◆ **What the exercise asks**: Find every line of the listing below where "menu" appears, and copy it.

◆ **Input**:
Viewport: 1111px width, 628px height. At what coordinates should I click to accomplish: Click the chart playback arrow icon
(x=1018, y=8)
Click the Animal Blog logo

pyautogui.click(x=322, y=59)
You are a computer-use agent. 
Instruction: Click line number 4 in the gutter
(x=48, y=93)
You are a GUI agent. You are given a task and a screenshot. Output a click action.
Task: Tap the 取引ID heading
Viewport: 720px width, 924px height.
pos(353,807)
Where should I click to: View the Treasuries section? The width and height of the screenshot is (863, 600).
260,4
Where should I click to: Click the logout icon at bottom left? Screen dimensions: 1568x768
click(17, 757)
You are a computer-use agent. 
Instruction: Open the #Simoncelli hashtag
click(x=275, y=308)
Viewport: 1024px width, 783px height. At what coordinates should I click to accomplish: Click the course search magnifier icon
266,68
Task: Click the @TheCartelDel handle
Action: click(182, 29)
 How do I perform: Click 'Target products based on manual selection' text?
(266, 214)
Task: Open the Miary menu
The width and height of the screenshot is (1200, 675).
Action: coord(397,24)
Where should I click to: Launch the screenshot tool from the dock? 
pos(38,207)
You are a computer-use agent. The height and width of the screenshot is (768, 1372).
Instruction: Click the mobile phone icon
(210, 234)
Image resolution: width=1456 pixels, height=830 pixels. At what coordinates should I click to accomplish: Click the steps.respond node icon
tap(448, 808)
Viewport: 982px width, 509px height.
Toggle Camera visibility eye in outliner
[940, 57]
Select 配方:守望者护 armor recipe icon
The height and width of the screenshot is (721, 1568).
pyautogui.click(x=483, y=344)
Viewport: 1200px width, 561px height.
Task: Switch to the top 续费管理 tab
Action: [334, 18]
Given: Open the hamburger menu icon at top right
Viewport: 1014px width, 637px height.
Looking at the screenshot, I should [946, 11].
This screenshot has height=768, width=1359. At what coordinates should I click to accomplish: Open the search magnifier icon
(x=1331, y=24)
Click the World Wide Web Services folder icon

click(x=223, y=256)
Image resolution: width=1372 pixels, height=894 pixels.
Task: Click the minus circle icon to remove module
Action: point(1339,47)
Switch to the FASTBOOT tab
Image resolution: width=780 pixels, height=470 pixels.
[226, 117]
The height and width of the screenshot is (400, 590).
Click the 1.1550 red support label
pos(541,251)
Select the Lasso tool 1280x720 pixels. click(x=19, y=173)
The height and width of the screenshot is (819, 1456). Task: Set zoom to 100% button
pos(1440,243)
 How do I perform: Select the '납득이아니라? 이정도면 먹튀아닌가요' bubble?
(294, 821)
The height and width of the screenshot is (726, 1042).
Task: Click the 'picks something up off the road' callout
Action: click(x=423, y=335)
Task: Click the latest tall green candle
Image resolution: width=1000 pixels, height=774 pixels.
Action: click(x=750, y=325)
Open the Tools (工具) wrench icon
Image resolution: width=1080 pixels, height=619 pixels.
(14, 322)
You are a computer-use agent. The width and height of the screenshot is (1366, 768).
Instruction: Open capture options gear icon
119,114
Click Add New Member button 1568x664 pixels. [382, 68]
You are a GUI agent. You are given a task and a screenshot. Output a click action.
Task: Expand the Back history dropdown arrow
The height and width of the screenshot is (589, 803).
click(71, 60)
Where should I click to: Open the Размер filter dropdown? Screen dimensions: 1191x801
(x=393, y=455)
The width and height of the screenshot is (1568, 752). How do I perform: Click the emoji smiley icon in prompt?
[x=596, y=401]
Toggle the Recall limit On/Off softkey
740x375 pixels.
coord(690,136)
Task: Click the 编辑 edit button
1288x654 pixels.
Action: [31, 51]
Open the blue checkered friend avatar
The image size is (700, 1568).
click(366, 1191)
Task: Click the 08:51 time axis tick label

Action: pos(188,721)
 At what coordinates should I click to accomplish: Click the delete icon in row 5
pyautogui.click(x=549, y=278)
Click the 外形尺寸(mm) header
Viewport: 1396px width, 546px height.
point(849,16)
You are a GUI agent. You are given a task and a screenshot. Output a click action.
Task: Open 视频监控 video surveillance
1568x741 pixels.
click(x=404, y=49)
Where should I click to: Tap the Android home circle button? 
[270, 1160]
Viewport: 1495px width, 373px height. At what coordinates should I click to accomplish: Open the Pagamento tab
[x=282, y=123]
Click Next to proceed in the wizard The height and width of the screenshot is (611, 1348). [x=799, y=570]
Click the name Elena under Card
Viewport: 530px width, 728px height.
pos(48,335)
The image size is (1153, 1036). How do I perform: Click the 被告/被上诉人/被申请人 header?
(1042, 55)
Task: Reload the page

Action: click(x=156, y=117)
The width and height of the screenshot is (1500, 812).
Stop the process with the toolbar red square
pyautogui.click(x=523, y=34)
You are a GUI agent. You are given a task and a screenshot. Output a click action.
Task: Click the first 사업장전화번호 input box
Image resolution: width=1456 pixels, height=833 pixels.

◆ **Finished task**:
Task: Open the Miary menu
Given: Open the hamburger menu icon at top right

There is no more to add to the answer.